Welcome to the world of “A Pinch of Delight”!

Each month we will follow several trails: Sometimes we will travel around the World to try different tastes, visit extraordinary eateries or just stay home and enjoy local favorites! We will have a new toy each month in the kitchen and we will explore its limits with the eagerness to push more. We will follow what is in the season and try to convert even the humblest of all into a festive dish by itself. We will focus on entertaining ideas; pushing the boundaries of our creativity and perception further and further.

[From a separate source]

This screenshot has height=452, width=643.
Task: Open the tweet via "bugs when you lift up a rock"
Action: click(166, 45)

If the words and the pictures that are trapped here could just bring a smile on your face, a murmur in your lips or lead to a slight nod while you are reading, that means that I have accomplished what I was wishing for!

Enjoy…

Tuesday, July 31, 2012

MORELS

Morel mushrooms have an earthy taste, a fragrant smell, and a meaty texture. As with most edible fungi, they are best when bought fresh or foraged.
Nevertheless, the dried morels are just as tasty, with their concentrated flavors, as the fresh ones and can be interchangeable used almost in all the morel recipes.



I cannot say at all that I grew up with mushrooms. As I left my teenage years behind and started to spend more time in the kitchen, mushrooms were still not in my shopping list. It was only when I got married and started experimenting more in the kitchen that the mushrooms have started to occupy a small spot in the fridge.

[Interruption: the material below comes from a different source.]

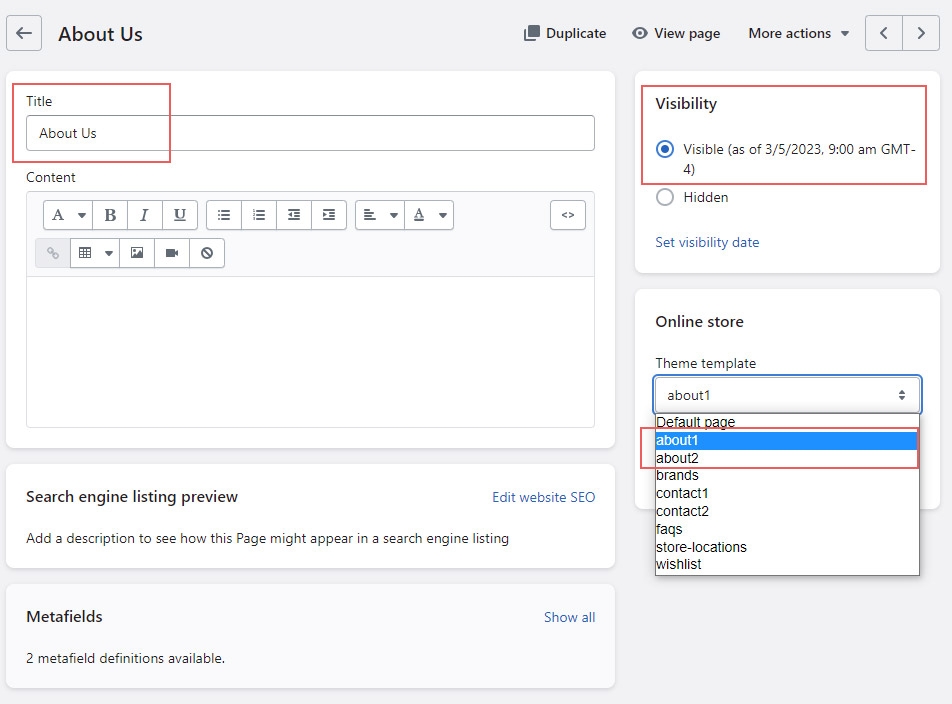This screenshot has height=704, width=952.
Task: Click into the Title input field
Action: (x=310, y=133)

Something, however, has started to change the year before our move to British Columbia: It was the beginning of May and we were about to spend a week at my mother-in-law’s cottage in Central Asia Minor. The village was nestled on the skirts of a mountain range and the lake stretching by the village was just another ordinary element in the village life.

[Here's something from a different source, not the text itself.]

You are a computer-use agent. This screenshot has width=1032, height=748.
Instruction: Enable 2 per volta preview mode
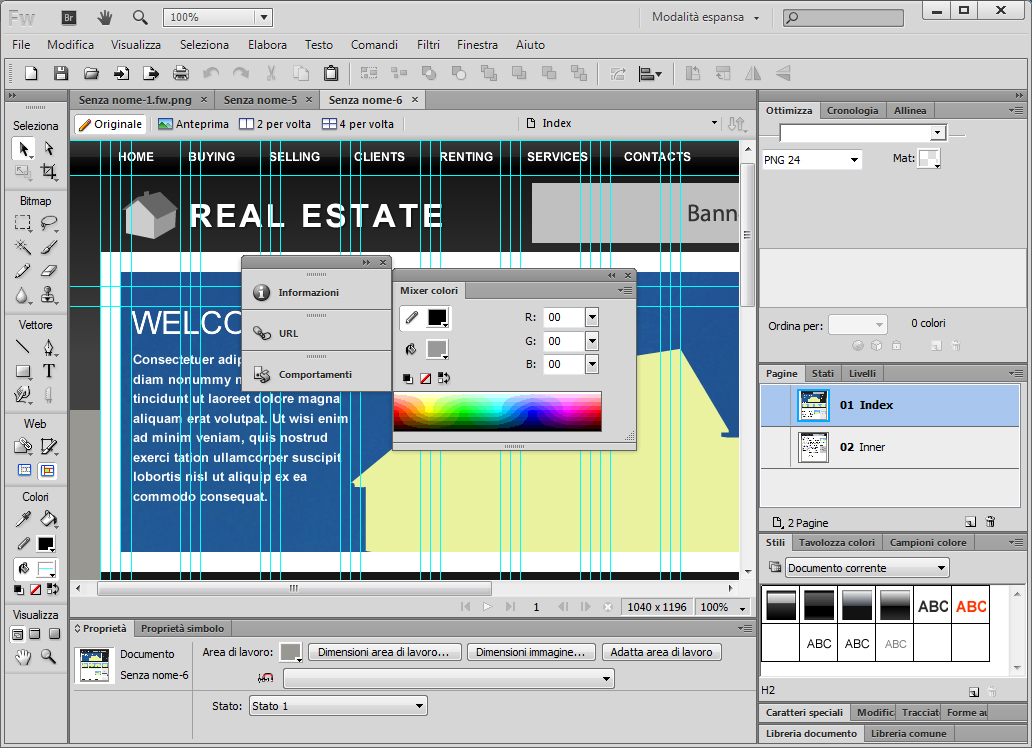tap(275, 124)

On the third day of our arrival, we found ourselves foraging amidst the forest of firs, cedars, and oaks trying the find morels that have been foraged for almost a month by then. My mother-in-law was upset about not being able to hunt any that year, not for herself to eat but to cook them for her son and her daughter-in-law, who could only come to visit just for a couple of days each year. I should admit that we were quite successful then! Although we were one of the last troops invading the mountain range for morels, we managed to find 4-5 pieces, just enough for everyone to get a bite.

Several years after; after settling to a new home in a new country and expanding significantly the space allocated for mushrooms in the fridge, I joined the South Vancouver Island Mycological Society (shortly my precious mushroom club) at the beginning of 2012. I was not aware then that I would unearth the taste of the morels from the depths of my brain.

The stage was for morels in our second meeting. It was the beginning of March and the morel season was just a month away. As I was a new-bee and my only experience on wild mushrooms and foraging was a one-day mountain hike following closely my mother-in-law, the information flitting about in the room was quite confusing but yet fascinating for me. With the taste of that bite buried subconsciously in the lobes of my brain, that day I re-enter the world of morels, this time permanently. ◊



Morel season generally arrives in April and May, varying across the North America depending on the region in which you are living. Many variables such as air and ground temperature as well as rain levels affect the growing cycle.

It is most probable to find them in moist areas, around dying or dead Elm trees, Sycamore and Ash trees, old apple orchards.

Who knows, you may even find them in your own garden!


BE CAREFUL!

If you are a foraging for wild mushrooms for the first time hunter, you should make sure that you go with someone who knows what a good morel looks like.

There are several types of morels, some edible and others poisonous.